Passage for review:
▼

The results show that having label mapping (settings 2 and 3) significantly contributes to correctly classifying a new input. However, there is only marginal improvement between settings 2 and 3, suggesting that the accuracy of the label itself does not matter. This contrasts with supervised fine-tuning, where backpropagation relies on the ground truth label.

Notably, performance improvements degrade with more than k = 8 examples with ICL, whereas in supervised learning, more data usually leads to better performance.

Contributing Factors

The inputs being in-distribution of the LLM training data

LLMs are trained on large corpora of data, so they tend to condition the latent space based on the provided input. For example, when Min et al. explored ICL based on data not present in the LLMs' training corpus, performance dropped significantly. This reinforces the importance of using in-distribution inputs in demonstrations to achieve performance gains.

Label Space being Present

Min et al. trained both direct models and channel models. Direct models generate responses directly based on the input they receive, while channel models (also known as dialogue models or context models) consider the entire conversational history or context to generate responses (e.g., GPT-3.5 vs ChatGPT).

They found that removing the label space has a significant impact on the accuracy of direct models, which is expected, while channel models show little performance degradation without the label space.

Formatting of the Prompt

In the example headlines provided, the format is {headline} - {sentiment}. Min et al. found that while the accuracy of the input-label mapping may not matter, the format is crucial. Removing this format significantly drops ICL accuracy.

Meta Training with ICL Objective

Meta-training with an in-context learning objective involves exposing the model to a diverse range of language-related tasks, such as text classification, sentiment analysis, or named entity recognition. The model learns to extract generalizable patterns and knowledge from these tasks, enabling it to perform well on new, unseen tasks in language processing.

▲

Exercise tasks:
(A) From the passage on in-context learning, lift out everything from "Contributing Factors" down to "GPT-3.5 vs ChatGPT).".
(B) Answer these questions using the passage on in-context learning:
(i) Beyond how many examples do performance improvements with ICL degrade?
(ii) What format do the example headlines follow?
(iii) Which kind of model shows little performance degradation when the label space is removed?

Dataset extract:

▼

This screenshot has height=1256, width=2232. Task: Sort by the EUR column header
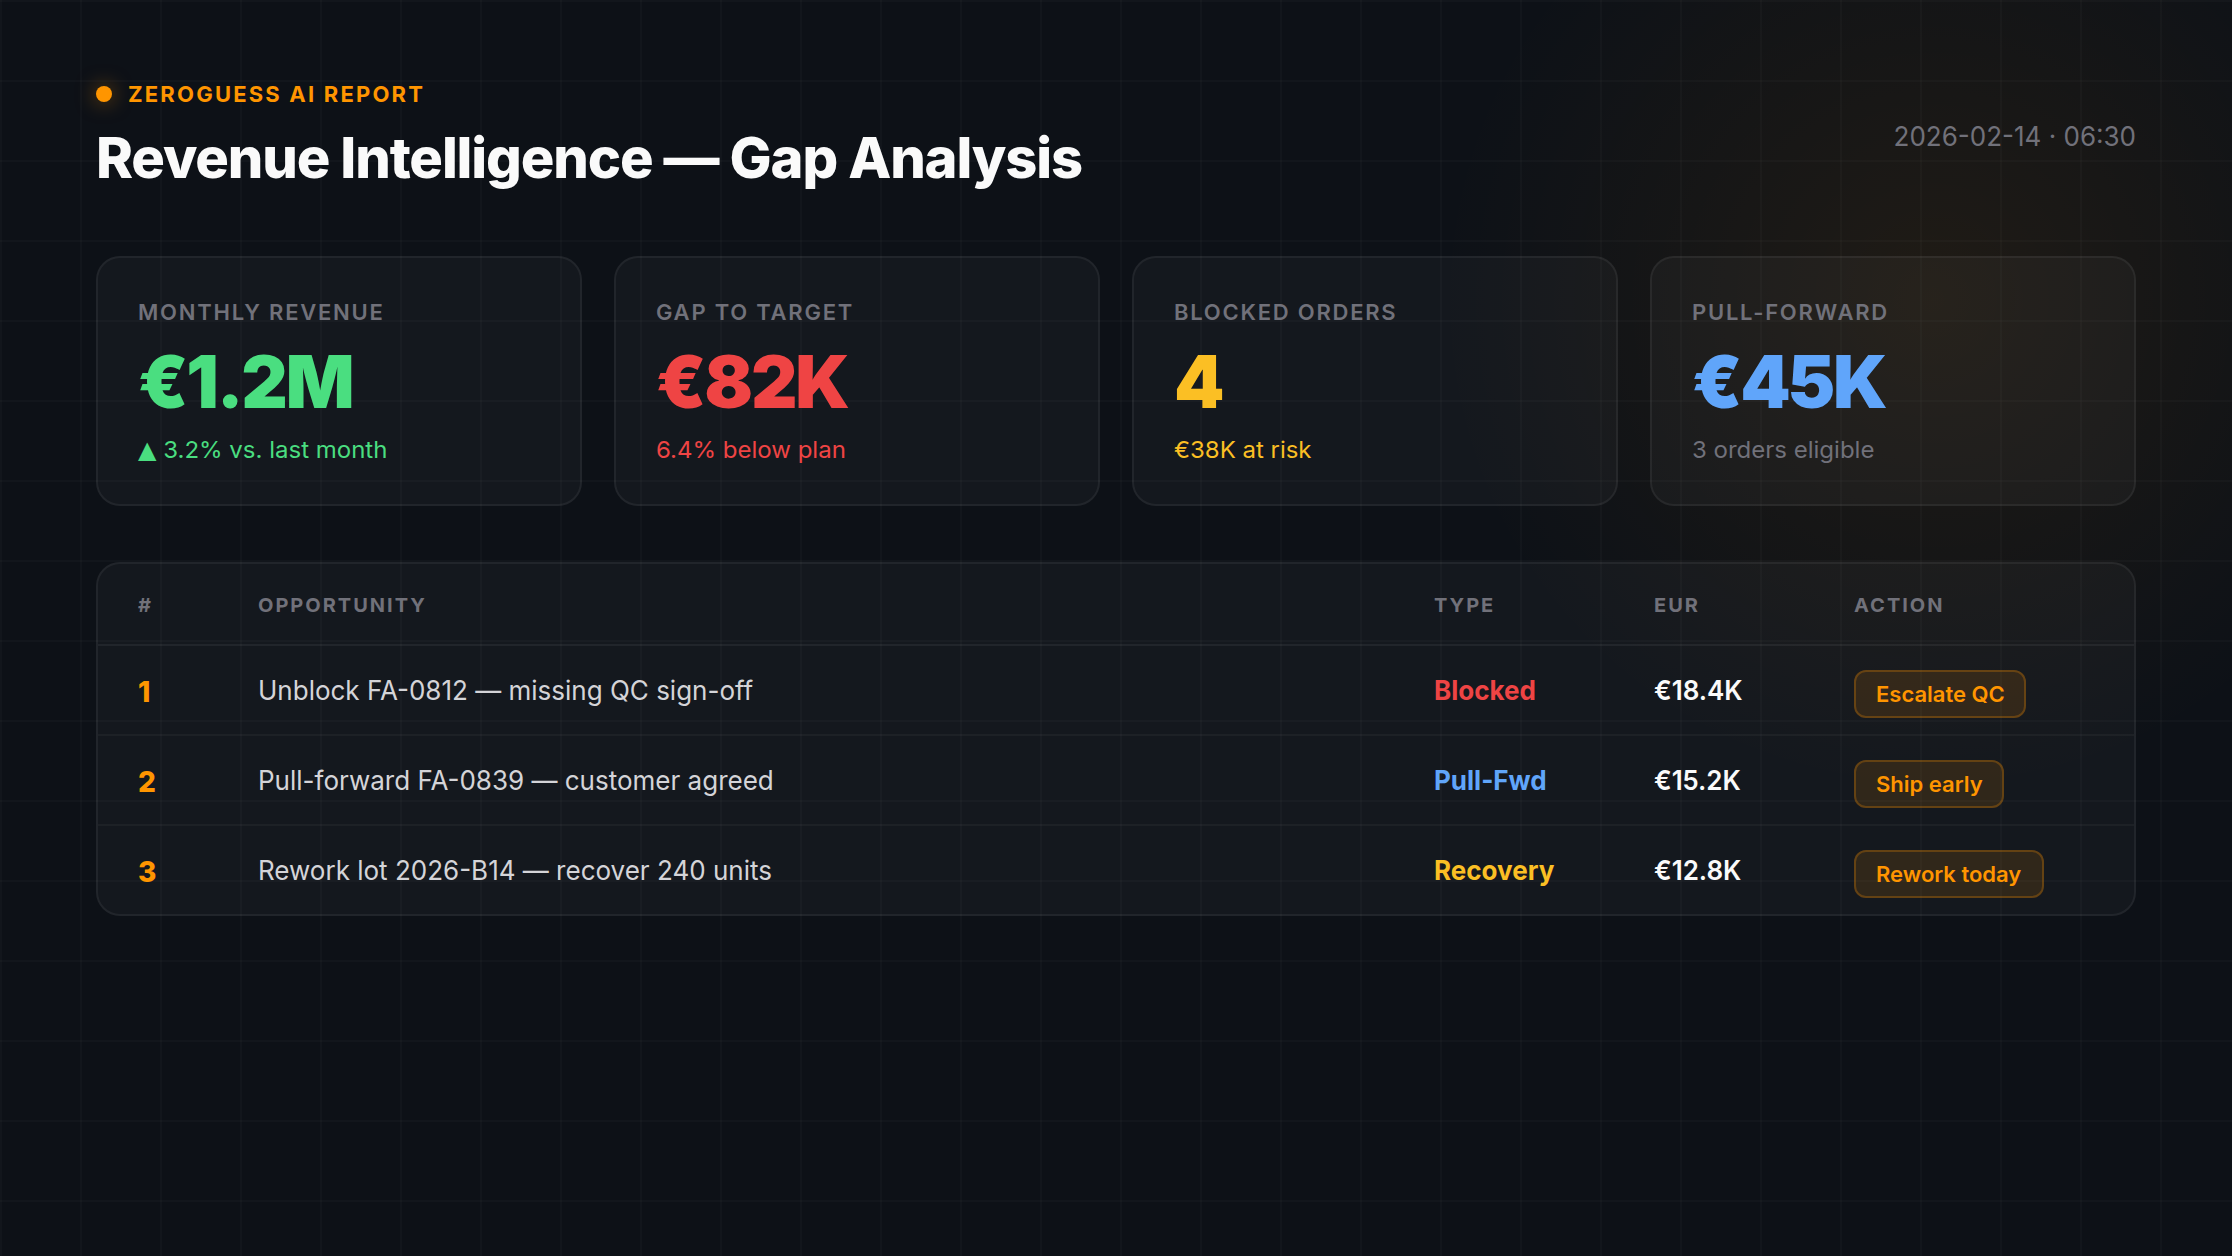(x=1674, y=604)
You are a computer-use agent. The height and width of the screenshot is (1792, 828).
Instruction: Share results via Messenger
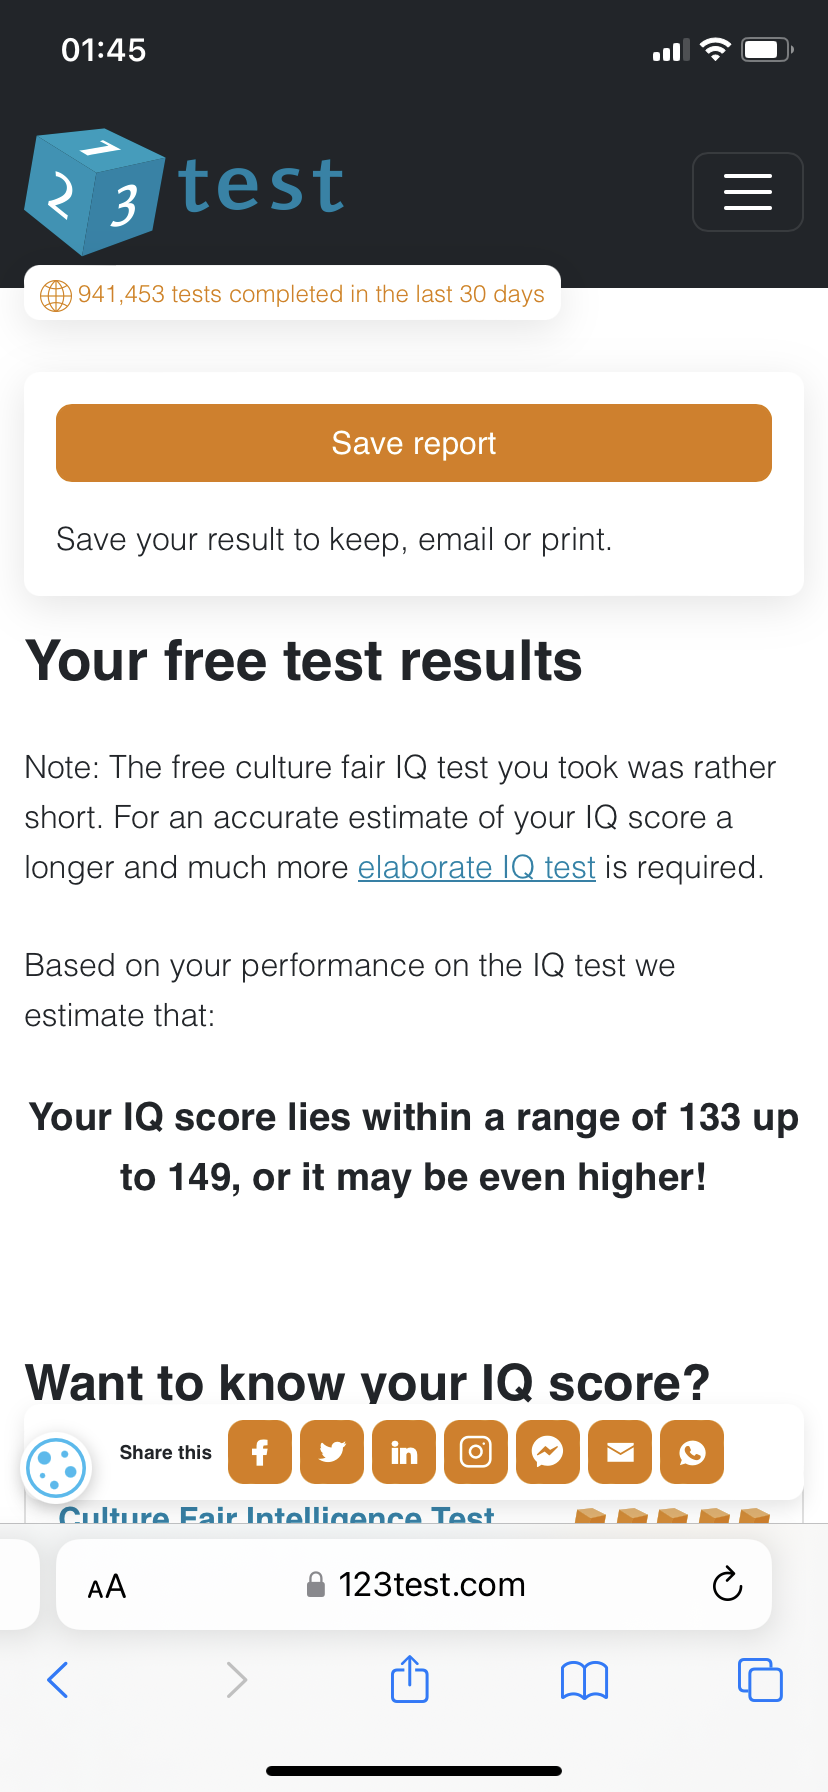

▲

Solutions to the exercise:
(A)
Contributing Factors

The inputs being in-distribution of the LLM training data

LLMs are trained on large corpora of data, so they tend to condition the latent space based on the provided input. For example, when Min et al. explored ICL based on data not present in the LLMs' training corpus, performance dropped significantly. This reinforces the importance of using in-distribution inputs in demonstrations to achieve performance gains.

Label Space being Present

Min et al. trained both direct models and channel models. Direct models generate responses directly based on the input they receive, while channel models (also known as dialogue models or context models) consider the entire conversational history or context to generate responses (e.g., GPT-3.5 vs ChatGPT).

(B)
(i) More than k = 8 examples.
(ii) {headline} - {sentiment}
(iii) Channel models.